Prospect Avenue
- Location: Brooklyn
- North end: Third Avenue and Hamilton Avenue in Gowanus
- South end: Ocean Parkway in Windsor Terrace

= Prospect Avenue (Brooklyn) =

Avenue in Brooklyn, New York

Prospect Avenue is a major street in Brooklyn, New York.

==Route description==
Prospect Avenue generally runs northwest-southeast, from Hamilton and Third Avenues in Gowanus and Park Slope; southeast of Eleventh Avenue it turns nearly due south and runs through Windsor Terrace, terminating at Ocean Parkway. In this southern section, Prospect Avenue occupies the position of East 6th Street in the Brooklyn street grid, with East 5th Street to its west and East 7th Street to its east.

Prospect Avenue intersects every numbered avenue from Third to Eleventh. Due to steep slopes, Seeley Street crosses Prospect Avenue on a masonry bridge. Originally two-way throughout its length, Prospect Avenue is now one-way northbound in two sections as a result of the construction of the Prospect Expressway through the area. It runs one way for one block between Ocean Parkway and Greenwood Avenue, with an on ramp leading to the Prospect Expressway westbound. Between Sixth and Third Avenues, it is one-way for the remainder of its length. Exit 2 from the westbound Prospect Expressway merges into Prospect Avenue between Fifth and Fourth Avenues.

==History==
Prospect Avenue was originally known as Middle Street, and was laid out on the Commissioners Plan of 1839. As originally designed, Middle Street's southern terminus was at the (then) city limits, approximately the present intersection of Terrace Place. Middle Street, along with Sherman Street and Braxton Street (now Windsor Place), filled the gap between 16th Street and 17th Street caused by an angle in the Brooklyn street grid.

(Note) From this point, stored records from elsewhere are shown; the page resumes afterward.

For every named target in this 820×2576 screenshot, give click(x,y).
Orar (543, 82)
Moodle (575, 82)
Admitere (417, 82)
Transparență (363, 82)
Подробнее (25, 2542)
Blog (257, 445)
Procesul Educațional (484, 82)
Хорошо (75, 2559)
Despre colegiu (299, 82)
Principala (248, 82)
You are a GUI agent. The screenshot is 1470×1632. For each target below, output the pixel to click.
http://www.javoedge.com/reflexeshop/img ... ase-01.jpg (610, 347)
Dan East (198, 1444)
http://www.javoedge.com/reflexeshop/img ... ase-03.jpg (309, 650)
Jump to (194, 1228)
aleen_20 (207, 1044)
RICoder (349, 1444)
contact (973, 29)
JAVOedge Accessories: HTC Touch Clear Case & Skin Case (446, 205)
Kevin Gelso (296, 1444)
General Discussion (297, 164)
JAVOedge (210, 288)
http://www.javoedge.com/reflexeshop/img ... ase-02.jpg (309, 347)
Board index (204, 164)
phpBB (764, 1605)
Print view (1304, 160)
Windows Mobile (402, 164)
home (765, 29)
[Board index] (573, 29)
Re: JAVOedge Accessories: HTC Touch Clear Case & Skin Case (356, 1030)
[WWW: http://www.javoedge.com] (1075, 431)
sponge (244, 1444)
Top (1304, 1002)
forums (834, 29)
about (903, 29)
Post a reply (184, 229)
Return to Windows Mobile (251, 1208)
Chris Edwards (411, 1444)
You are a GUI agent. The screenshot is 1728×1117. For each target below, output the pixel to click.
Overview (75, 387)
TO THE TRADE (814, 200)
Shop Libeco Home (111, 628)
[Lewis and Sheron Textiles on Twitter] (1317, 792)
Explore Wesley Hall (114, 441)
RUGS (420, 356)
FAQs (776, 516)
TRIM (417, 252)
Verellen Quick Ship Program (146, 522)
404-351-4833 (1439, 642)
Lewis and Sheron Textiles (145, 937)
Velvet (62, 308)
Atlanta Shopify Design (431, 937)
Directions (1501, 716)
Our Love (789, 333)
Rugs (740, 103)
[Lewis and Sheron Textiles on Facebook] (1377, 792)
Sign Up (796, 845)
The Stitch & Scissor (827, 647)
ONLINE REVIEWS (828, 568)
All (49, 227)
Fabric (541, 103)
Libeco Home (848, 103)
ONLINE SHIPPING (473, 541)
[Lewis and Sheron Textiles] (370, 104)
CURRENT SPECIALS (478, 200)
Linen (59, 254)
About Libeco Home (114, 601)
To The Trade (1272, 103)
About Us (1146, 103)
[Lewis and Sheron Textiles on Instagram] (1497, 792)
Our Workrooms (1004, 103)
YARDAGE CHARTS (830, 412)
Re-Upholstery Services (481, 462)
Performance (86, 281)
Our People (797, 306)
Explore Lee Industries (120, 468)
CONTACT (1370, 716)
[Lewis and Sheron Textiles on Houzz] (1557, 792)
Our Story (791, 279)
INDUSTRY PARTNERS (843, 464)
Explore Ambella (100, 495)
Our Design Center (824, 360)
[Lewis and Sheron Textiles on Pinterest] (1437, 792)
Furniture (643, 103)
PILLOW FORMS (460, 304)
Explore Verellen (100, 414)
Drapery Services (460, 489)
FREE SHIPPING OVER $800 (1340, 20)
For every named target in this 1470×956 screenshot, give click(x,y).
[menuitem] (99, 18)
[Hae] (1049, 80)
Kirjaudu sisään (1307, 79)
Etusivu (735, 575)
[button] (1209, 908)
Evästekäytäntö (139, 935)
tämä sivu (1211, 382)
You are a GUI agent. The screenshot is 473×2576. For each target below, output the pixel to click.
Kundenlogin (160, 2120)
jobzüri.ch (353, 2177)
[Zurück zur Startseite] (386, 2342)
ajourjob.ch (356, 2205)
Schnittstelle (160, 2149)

An attempt was made in 1865 to change the name of Middle Street to Sterling Street, possibly for Lord Stirling, but was vetoed by Mayor Alfred M. Wood.

With the establishment of Prospect Park came the necessity for additional access, and in 1868 the New York Legislature passed an act which provided for the improvement of Middle Street, and its renaming to Prospect Avenue. It was to be widened from 60 to 80 feet.

Maps made in 1874 for the Kings County Town Survey Commission provided for the extension of Prospect Avenue at a 100-foot width into the Town of Flatbush as far as Ocean Parkway. A steep. boulder - strewn terminal moraine, and the fact that the Brooklyn and Flatbush sections of Prospect Avenue were misaligned at the boundary between the two municipalities, delayed completion of the thoroughfare for many years. In 1903, plans were approved to correct the misalignment at the former boundary, to cut through the hill and connect the sections of Prospect Avenue as a continuous roadway. Seeley Street was to cross over Prospect Avenue on a concrete and steel arch bridge.

==Public transportation==
Prospect Avenue is served by the New York City Subway's BMT Fourth Avenue Line station at Prospect Avenue and the IND Culver Line station at Fort Hamilton Parkway. The Downtown Brooklyn-bound takes the Prospect Avenue exit on the Prospect Expressway, then heads north on Fourth Avenue.